Matheus estava na cozinha. Sentado, desenhando um dinossauro. O pequeno rosto emagrecido, a roupa suja de suco de uva. Os biscoitos em formato de triângulos, intocados.
O corpo de Ana Paula foi encontrado quase duas semanas após sua morte. Matheus ficou dentro de casa com a mãe morta todo esse tempo. Era a triste história de um filho e sua mãe. Logo a notícia da morte de Ana Paula tomou conta do bairro.
Quando uns vizinhos souberam, disseram que Ana Paula havia se suicidado, afinal, tinha deixado comida no fogão e sucos e biscoitos sobre a mesa. Alguns diziam que mesmo tendo desistido da vida, teria ela, ainda assim, pensado no filho. “Não aguentou”, diziam as mães com os filhos na pracinha. Típico.
Dias depois, os legistas declararam que o que havia matado Ana Paula foi um infarto do miocárdio. O laudo pericial indicava que Ana Paula morreu próximo ao feriado do 1° de maio de 2022. Seu corpo só foi encontrado por seu irmão no dia 12 de maio, em avançado grau de decomposição.
Essa história que contei sobre uma mãe abandonada pelo seu companheiro e que vive só com o filho autista, numa maternidade atípica, que sofre preconceito e não consegue sequer ir com o filho numa pracinha, pois bem, essa história e o nome do Matheus eu inventei.
No entanto, o que aconteceu com a verdadeira Ana Paula, a sua triste morte, o seu filho, uma criança de seis anos com espectro autista, trancado com o cadáver da mãe por quase duas semanas, infelizmente, isso é verdade. Foi material para várias reportagens. Ela foi enterrada há três dias.
Li a primeira notícia sobre a criança e sua mãe no dia do seu enterro. O texto dizia que o corpo de Ana Paula, 39 anos, só foi encontrado por seu irmão cerca de doze dias após sua morte, trancado junto com o filho, dentro de casa, na cidade de São Sebastião do Paraíso, em Minas Gerais. A Ana Paula precisou de doze dias para que seus familiares e amigos dessem falta dela e de seu menino. A definição de solidão.
E lendo as notícias da morte da Ana Paula eu fui me lembrando de um dia no ano passado, quando prometi para o Gabo, meu filho, então com seis anos, que iria levá-lo no rio Uruguai para andar de caiaque. Fiz a promessa numa terça-feira. Quando chegou no sábado, o dia em que iríamos, declinei, inventei uma desculpa e o levei para a pracinha da frente do Quartel General.

Dados em estudo:
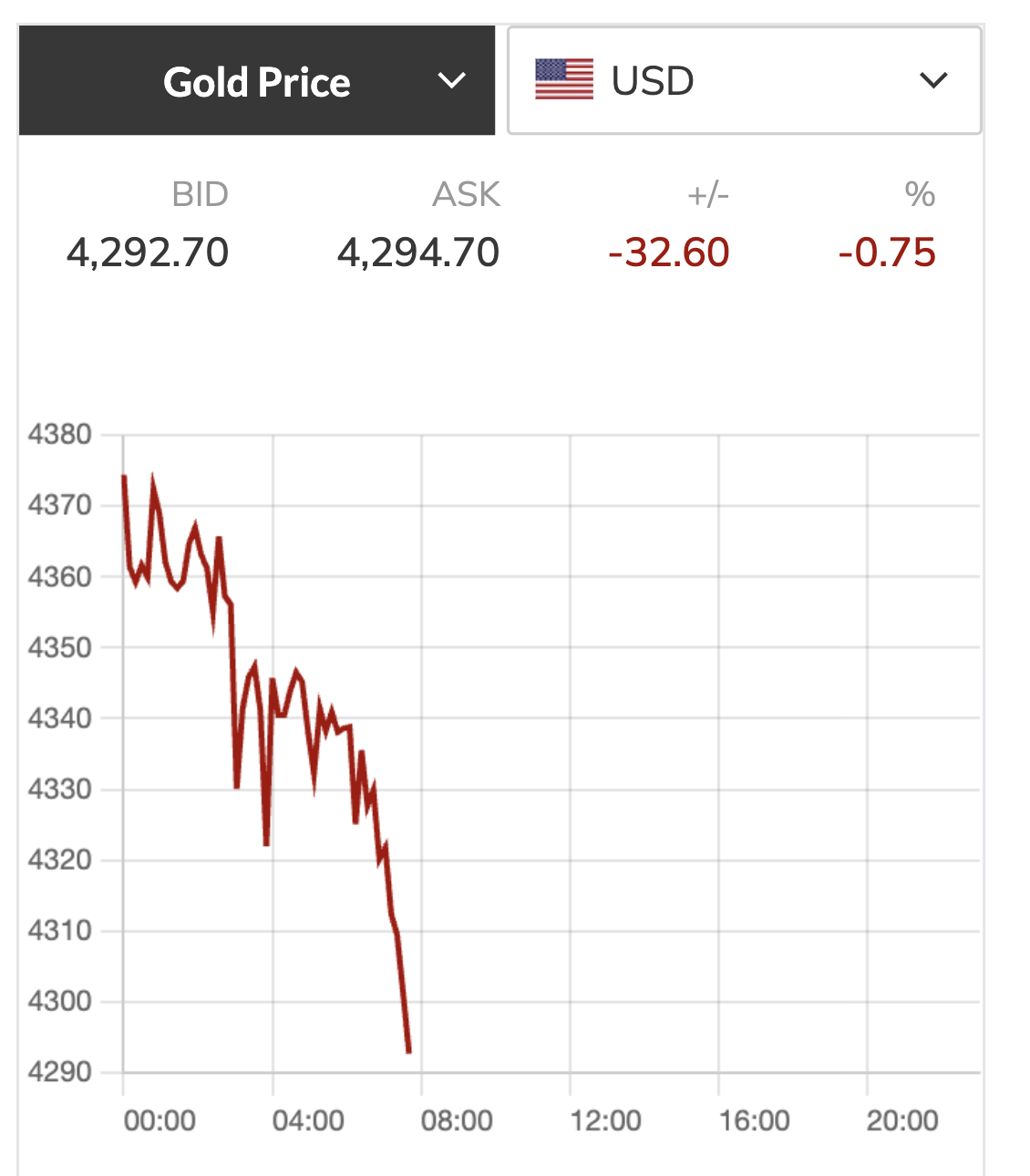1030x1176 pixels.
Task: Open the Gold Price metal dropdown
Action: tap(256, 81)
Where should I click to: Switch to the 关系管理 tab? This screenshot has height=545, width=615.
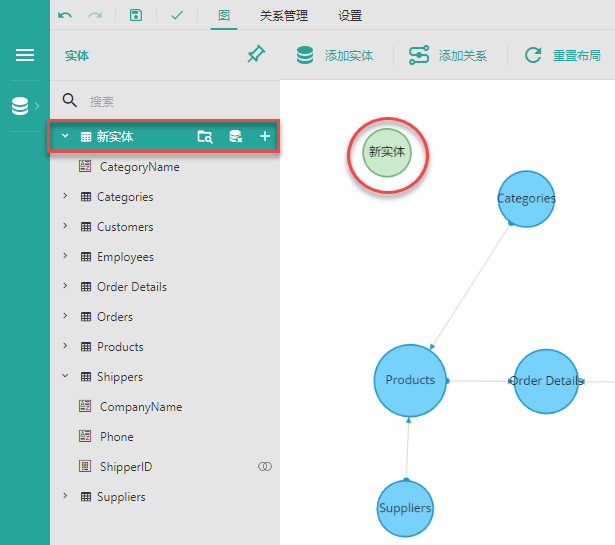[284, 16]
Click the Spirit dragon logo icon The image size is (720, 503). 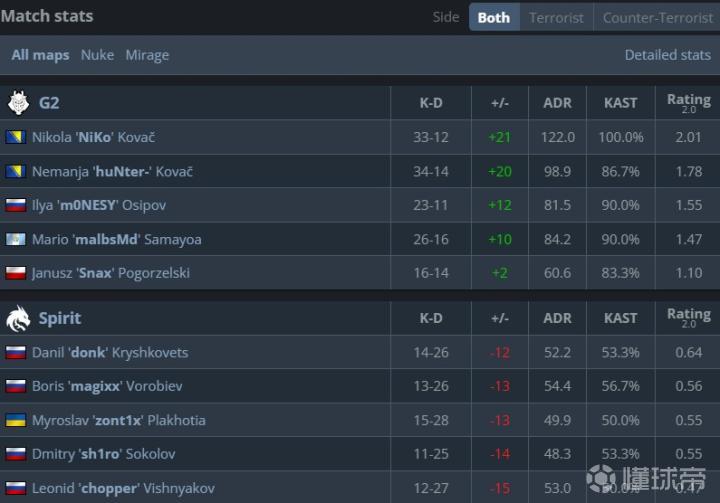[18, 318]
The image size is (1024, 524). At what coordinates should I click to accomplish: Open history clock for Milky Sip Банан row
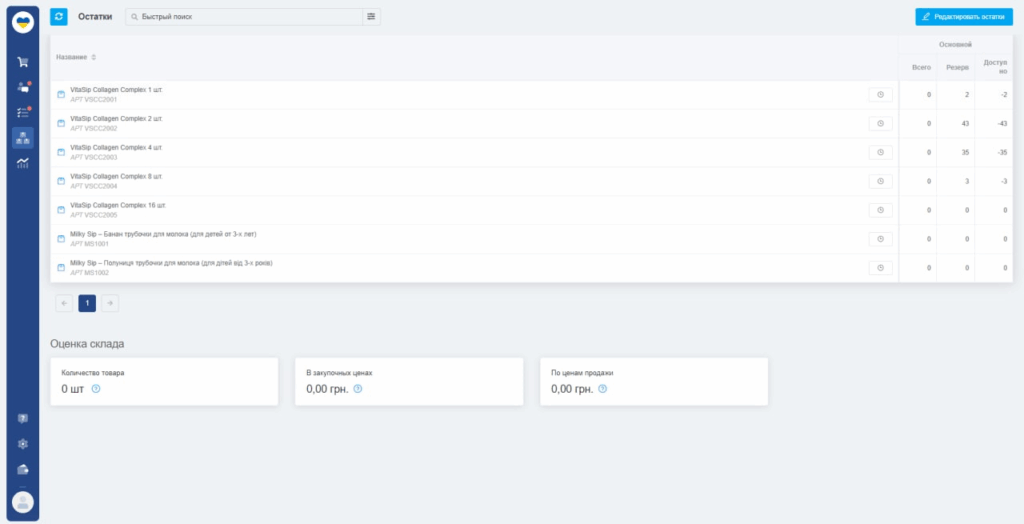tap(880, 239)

Ações a realizar:
1) Copie do relato sobre Ana Paula e o filho tudo o que vai de "Matheus estava na" até "na pracinha. Típico.".
2) Prossiga com o relato sobre Ana Paula e o filho a partir de onde ele termina.

Seção de respostas:
1)
Matheus estava na cozinha. Sentado, desenhando um dinossauro. O pequeno rosto emagrecido, a roupa suja de suco de uva. Os biscoitos em formato de triângulos, intocados.
O corpo de Ana Paula foi encontrado quase duas semanas após sua morte. Matheus ficou dentro de casa com a mãe morta todo esse tempo. Era a triste história de um filho e sua mãe. Logo a notícia da morte de Ana Paula tomou conta do bairro.
Quando uns vizinhos souberam, disseram que Ana Paula havia se suicidado, afinal, tinha deixado comida no fogão e sucos e biscoitos sobre a mesa. Alguns diziam que mesmo tendo desistido da vida, teria ela, ainda assim, pensado no filho. “Não aguentou”, diziam as mães com os filhos na pracinha. Típico.

2)
Nos dias que antecederam nosso passeio de caiaque, eu fiquei imaginando uma situação em que estivéssemos só os dois de caiaque no rio, longe da margem. E se eu passasse mal? E se eu tivesse um infarto ou coisa do tipo? E se meu filho, uma criança de seis anos, ficasse a deriva rio abaixo, ele e meu corpo? E se…?
Certamente, minha esposa daria por nossa falta tão logo o sol se escondesse no horizonte e eu não atendesse o celular ou ela descobriria através de uma ligação feita pelo próprio Gabo. No caso da Ana Paula, isso não aconteceu, pois ninguém ligou para ela. Ela era uma mãe sozinha.
E a cada notícia sobre os dois, eu fui imaginando tudo o que ela deveria ter passado, tudo o que ela haveria de estar passando. Nos jornais, quase todos, que falaram sobre sua morte, o seu filho, a criança, não tinha nome, era apenas “criança autista”, mas deveria ter. Sei da importância de se proteger a criança, mas também é importante a humanização da sua vida. Deveria ter todos os nomes. Qualquer nome, mesmo que fosse inventado pelo jornalista, que fosse Henrique, Gabriel, João, Francisco, Lucas, que fosse qualquer nome, qualquer coisa que o humanizasse enquanto criança de seis anos, sensível, racional, inteligente e, aí sim, no final da frase, com autismo.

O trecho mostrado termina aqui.